Jaune, c'est la couleur de plein de choses. Le soleil, les taxis à New-York, les voitures de la poste en France, le citron ou encore les Jonquilles. Jaune, c'est aussi, selon le monde Occidental, la couleur de ma peau.

J'aimerai me présenter en donnant mon prénom, mais mon maitre ne m'en a pas donné. Ce n'est pas mon maître d'arts martiaux, ou d'école. Je l'appelle comme ça, car c'est comme ça qu'il m'a dit de l'appeler, et aussi parce que c'est le seul à qui je peux parler, et celui à qui je dois obéir.

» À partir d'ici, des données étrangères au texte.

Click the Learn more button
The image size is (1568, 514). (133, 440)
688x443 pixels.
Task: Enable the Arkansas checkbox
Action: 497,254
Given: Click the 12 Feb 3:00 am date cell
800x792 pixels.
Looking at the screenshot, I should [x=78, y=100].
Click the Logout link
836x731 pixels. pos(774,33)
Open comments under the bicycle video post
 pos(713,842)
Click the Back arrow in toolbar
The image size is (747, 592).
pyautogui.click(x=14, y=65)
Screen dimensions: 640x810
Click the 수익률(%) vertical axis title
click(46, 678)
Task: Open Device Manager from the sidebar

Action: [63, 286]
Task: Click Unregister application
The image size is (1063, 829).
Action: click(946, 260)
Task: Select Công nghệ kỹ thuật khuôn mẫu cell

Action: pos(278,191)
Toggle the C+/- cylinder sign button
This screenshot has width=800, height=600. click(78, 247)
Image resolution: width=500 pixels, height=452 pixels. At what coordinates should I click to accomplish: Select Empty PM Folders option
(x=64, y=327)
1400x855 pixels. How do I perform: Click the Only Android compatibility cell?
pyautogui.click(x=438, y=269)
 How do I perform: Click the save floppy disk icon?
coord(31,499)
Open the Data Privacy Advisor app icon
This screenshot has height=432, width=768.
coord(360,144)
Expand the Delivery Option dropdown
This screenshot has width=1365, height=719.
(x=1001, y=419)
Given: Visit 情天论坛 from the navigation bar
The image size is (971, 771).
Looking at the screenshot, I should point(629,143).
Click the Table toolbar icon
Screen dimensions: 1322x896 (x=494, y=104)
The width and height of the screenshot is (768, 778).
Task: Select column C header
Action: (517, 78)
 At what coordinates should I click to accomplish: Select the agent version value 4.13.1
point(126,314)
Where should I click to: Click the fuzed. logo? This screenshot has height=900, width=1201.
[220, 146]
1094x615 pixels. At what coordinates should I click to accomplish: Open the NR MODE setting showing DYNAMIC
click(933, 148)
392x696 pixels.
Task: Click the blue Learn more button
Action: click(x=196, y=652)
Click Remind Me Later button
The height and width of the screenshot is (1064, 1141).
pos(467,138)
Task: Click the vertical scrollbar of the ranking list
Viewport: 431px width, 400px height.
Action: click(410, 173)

L'autre jour, une autre personne m'a parlé de ses parents, dont elle en avait un vague souvenir. Elle s'appelle Mai, mais je ne dois pas le dire, sinon le maître se fâcherait. Ses parents lui manquent. Du coup, le lendemain, lorsque la nuit s'est terminée, et qu'il fallait retourner au travail, j'ai demandé au maître si j'avais des parents. Alors il m'a donné deux coups de bâtons, puis m'a demandé qui m'avait parlé de parents, j'avais très peur, je ne voulais pas être privée du repas, alors je lui ai dis qui c'était, mais je n'ai pas prononcé le prénom Mai. Alors Mai a reçu cinq coups de bâtons, et lors de la pause manger de la journée, elle n'était pas là. A celle du jour suivant non plus d'ailleurs.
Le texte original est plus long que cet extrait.